Graphs show (a) the normalized NET area and (b) H3 citrullination of neutrophils pretreated with ML-7 or Latrunculin B under static conditions or shear stress. (Static: n = 20 RSFV in control and ML-7 and n = 16 RSFV in latrunculin B and shear stress: n = 20 RSFV in control and Latrunculin B and n = 18 RSFV in ML-7 group selected from N = 4 IE). c Representative tracks of neutrophils under static conditions or pretreatment with shear stress and summary graphs showing: d Track length (n = 45 cells that were present during the time course of the experiment analysed from N = 3 IE); and e Speed of neutrophils under static or shear stress conditions. (n = 150 randomly selected cells analyzed across N = 3 IE). f Representative confocal images of neutrophils exposed to shear stress for different duration of time and stained with Alexa Fluor 488 DNase I to label G-actin (green) and Alexa Fluor 568 phalloidin to label F-actin (red). Representative graphs showing the intensity of (g) F- actin, (h) G-actin and (i) F/G actin ratios (n = 39 RSFV from N = 4 IE). j Representative tracks of neutrophils in the presence or absence of Yoda1 and pretreatment with PD150606 and PD151746, and summary graphs showing: k Track length (n = 60 cells in vehicle, n = 75 in Yoda-1 and n = 45 in PD150606 and PD151746 randomly selected cells that were present during the time course of the experiment from N = 3 IE); and l Speed (n = 141 cells randomly selected from N = 3 IE). Data in a and b is analyzed using two-way ANOVA and multiple comparisons test. d and e are analyzed using two-tailed Student’s T-test. g–i, k and l are analyzed using one-way ANOVA and mixed effects analysis. In a, b, d, e, g–i, k and l box plots depict the 25th percentile, the median and the 75th percentile, with minimum to maximum whiskers.
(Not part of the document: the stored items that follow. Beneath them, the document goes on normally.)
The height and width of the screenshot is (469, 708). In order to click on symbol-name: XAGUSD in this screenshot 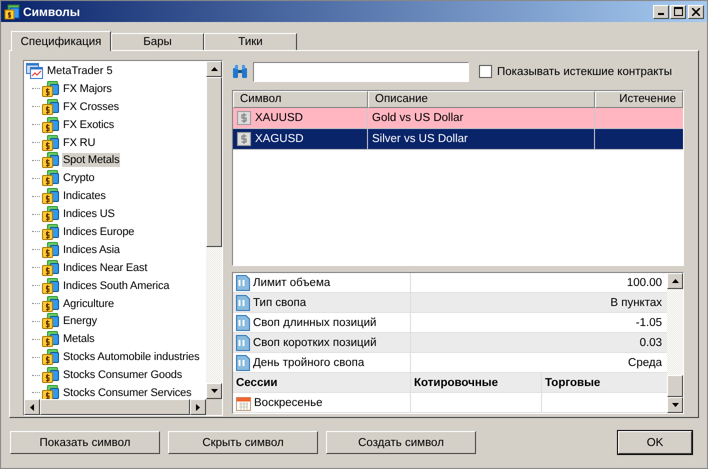, I will do `click(280, 138)`.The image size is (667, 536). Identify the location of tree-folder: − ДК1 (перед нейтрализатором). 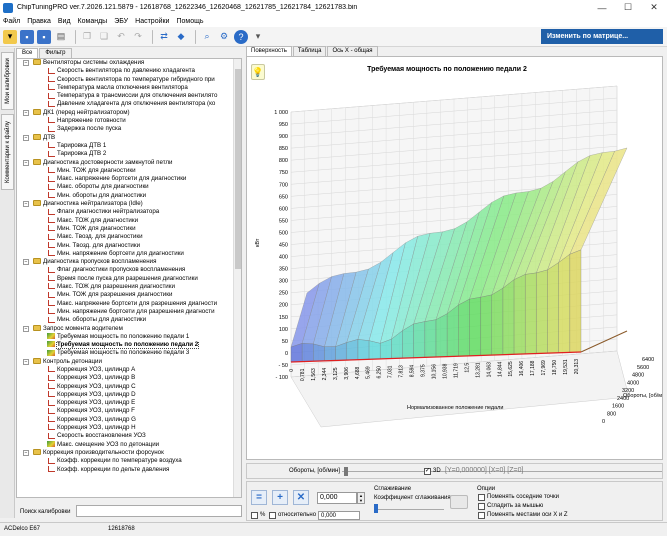
(129, 113).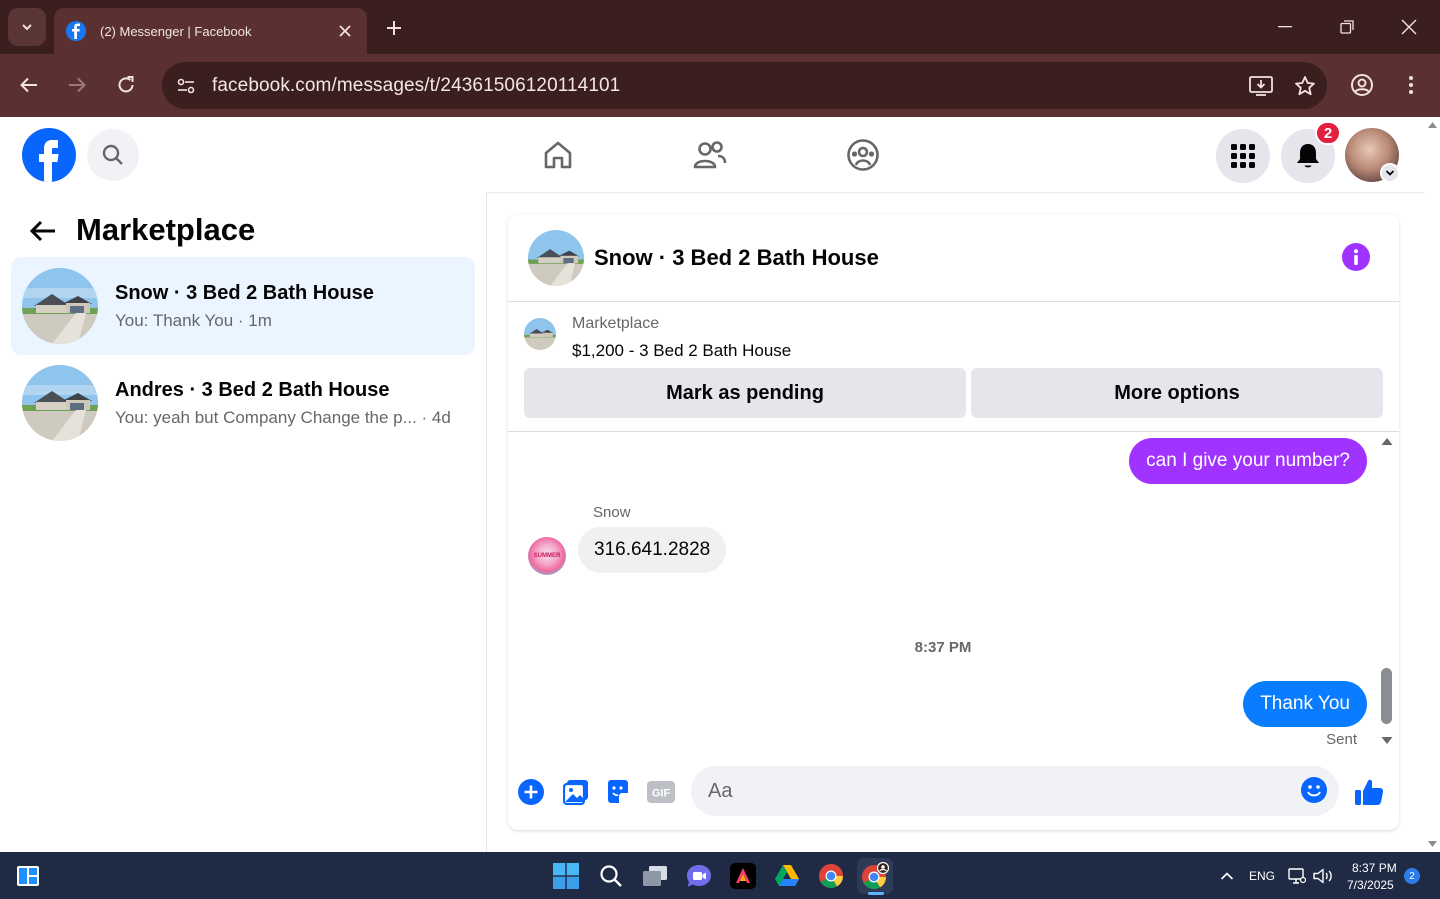 This screenshot has width=1440, height=899. I want to click on restore-button, so click(1347, 27).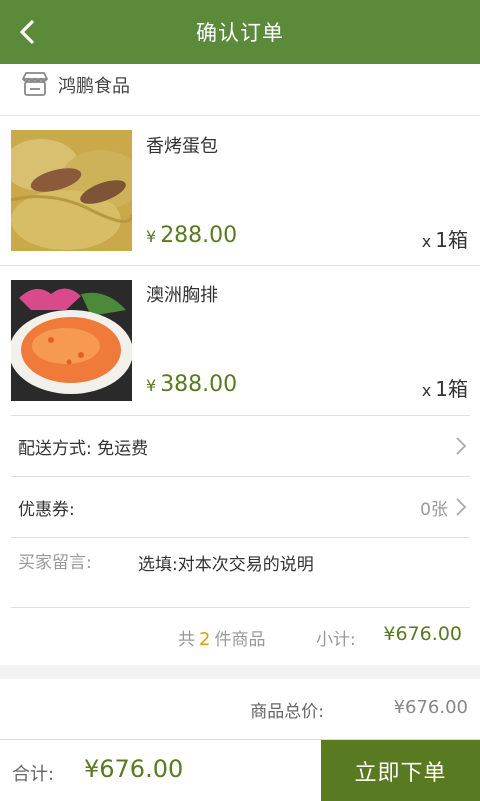  What do you see at coordinates (34, 774) in the screenshot?
I see `total-label: 合计:` at bounding box center [34, 774].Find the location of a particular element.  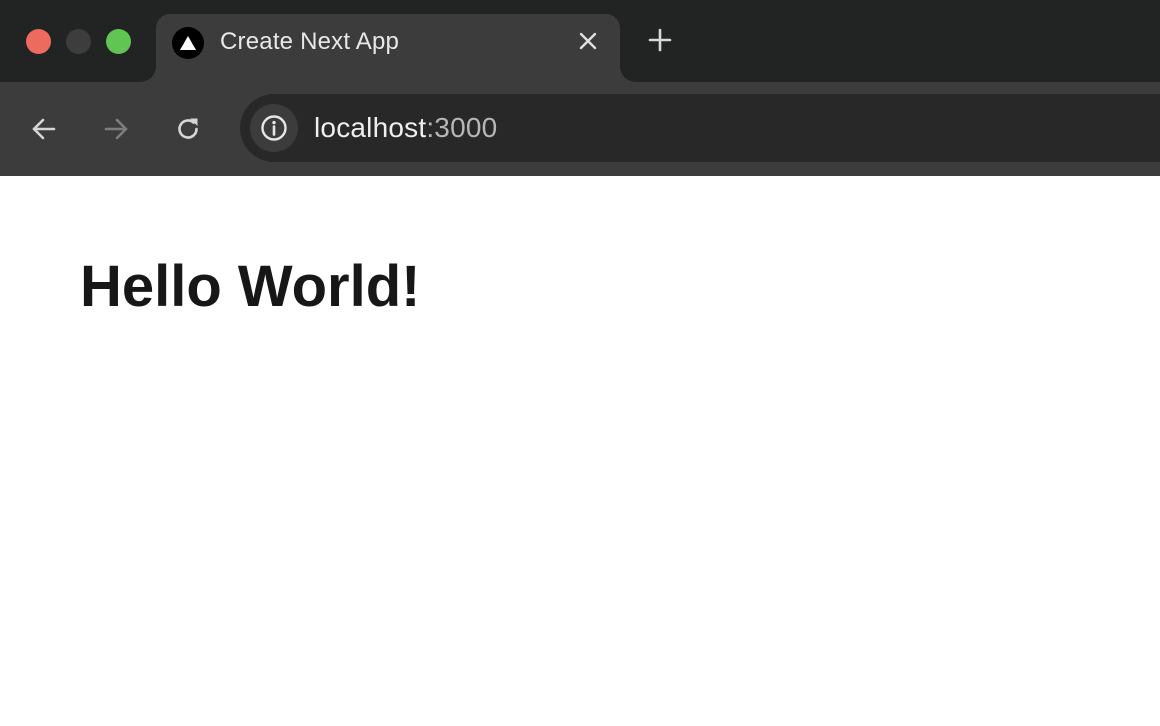

nextjs-triangle-icon is located at coordinates (188, 43).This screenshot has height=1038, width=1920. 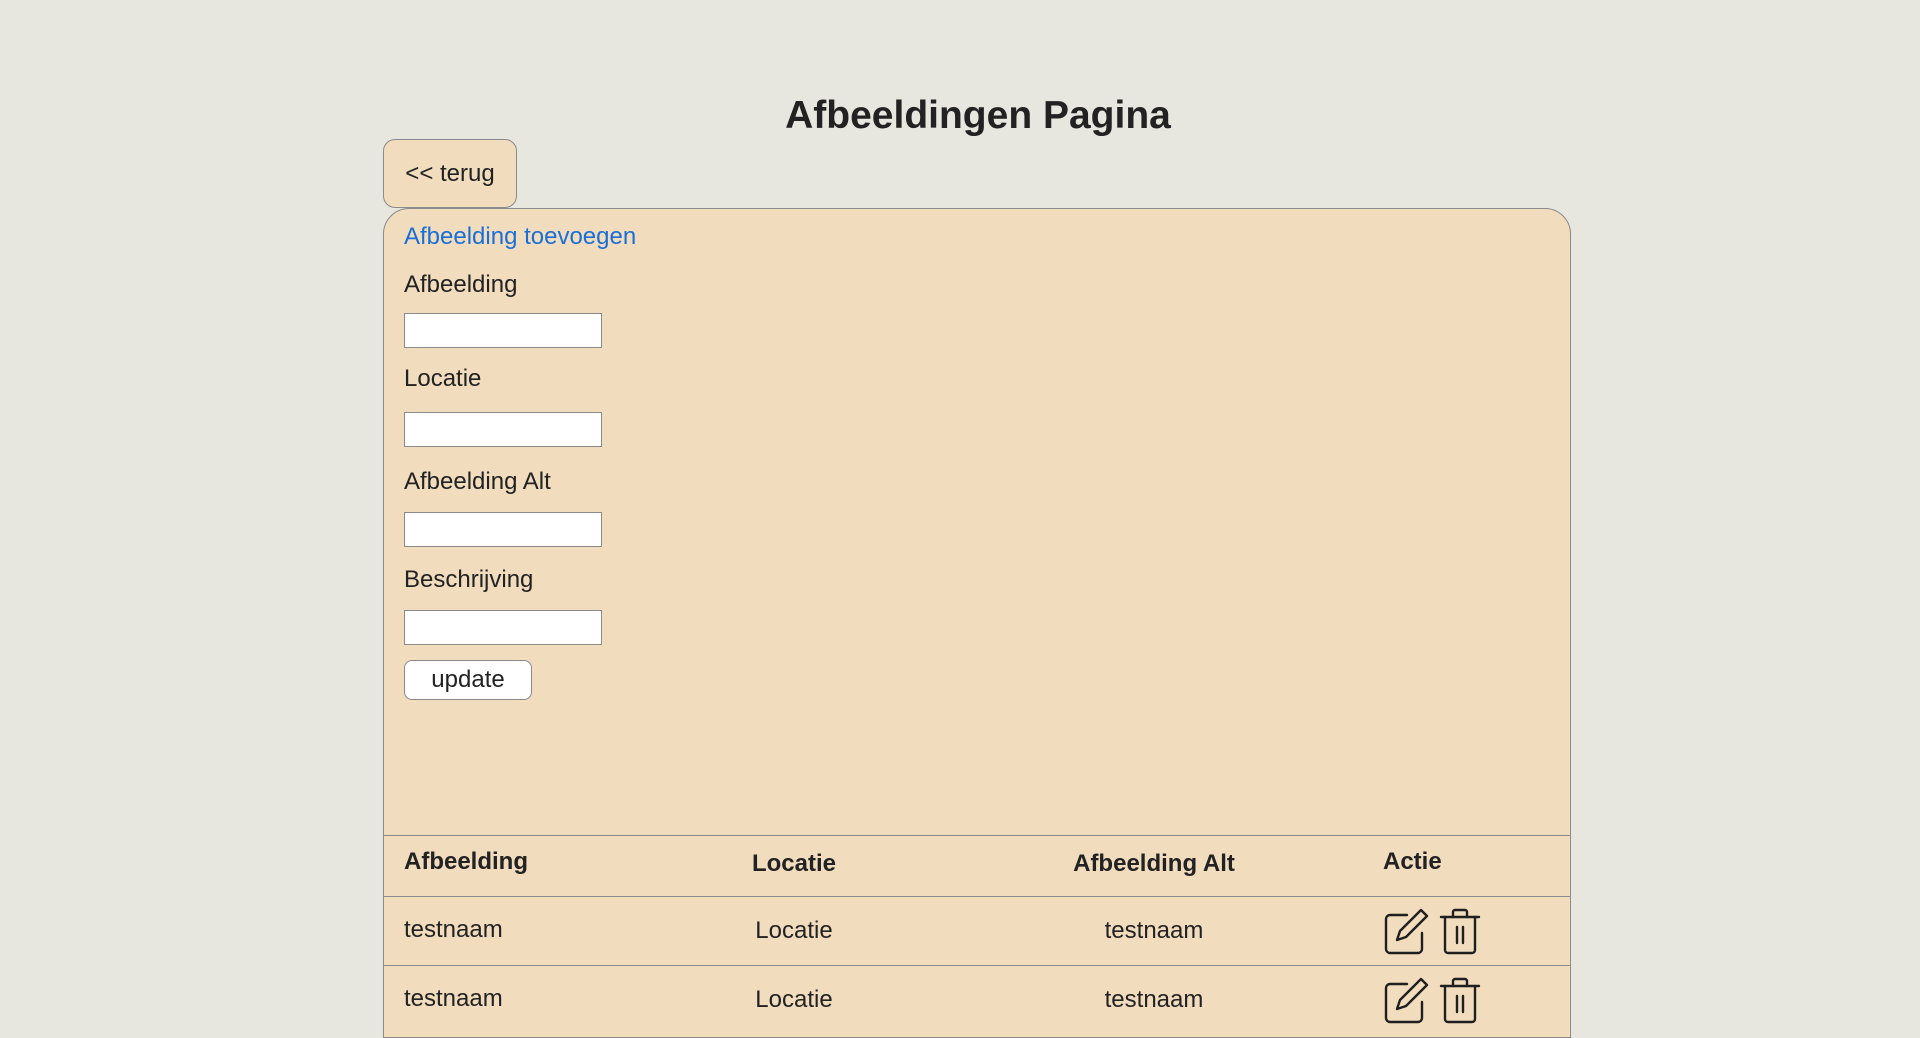 I want to click on update-button: update, so click(x=468, y=680).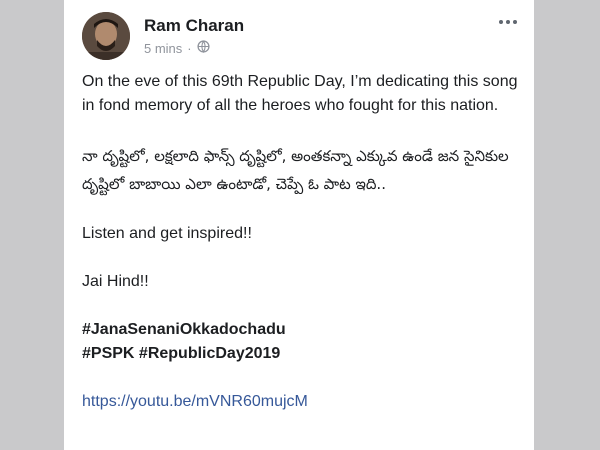  What do you see at coordinates (508, 22) in the screenshot?
I see `more-options-icon` at bounding box center [508, 22].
Fig. 9. Summary diagram showing the proposed mechanisms of and contributors to Piezo1-mediated shear-induced NETosis.

Piezo1-mediated calcium influx in response to shear stress activates calpain, leading to cytoskeletal remodelling and the regulation of increased motility and NETosis in neutrophils. (Image created with BioRender.com released under a Creative Commons Attribution-NonCommercial-NoDerivs 4.0 International license).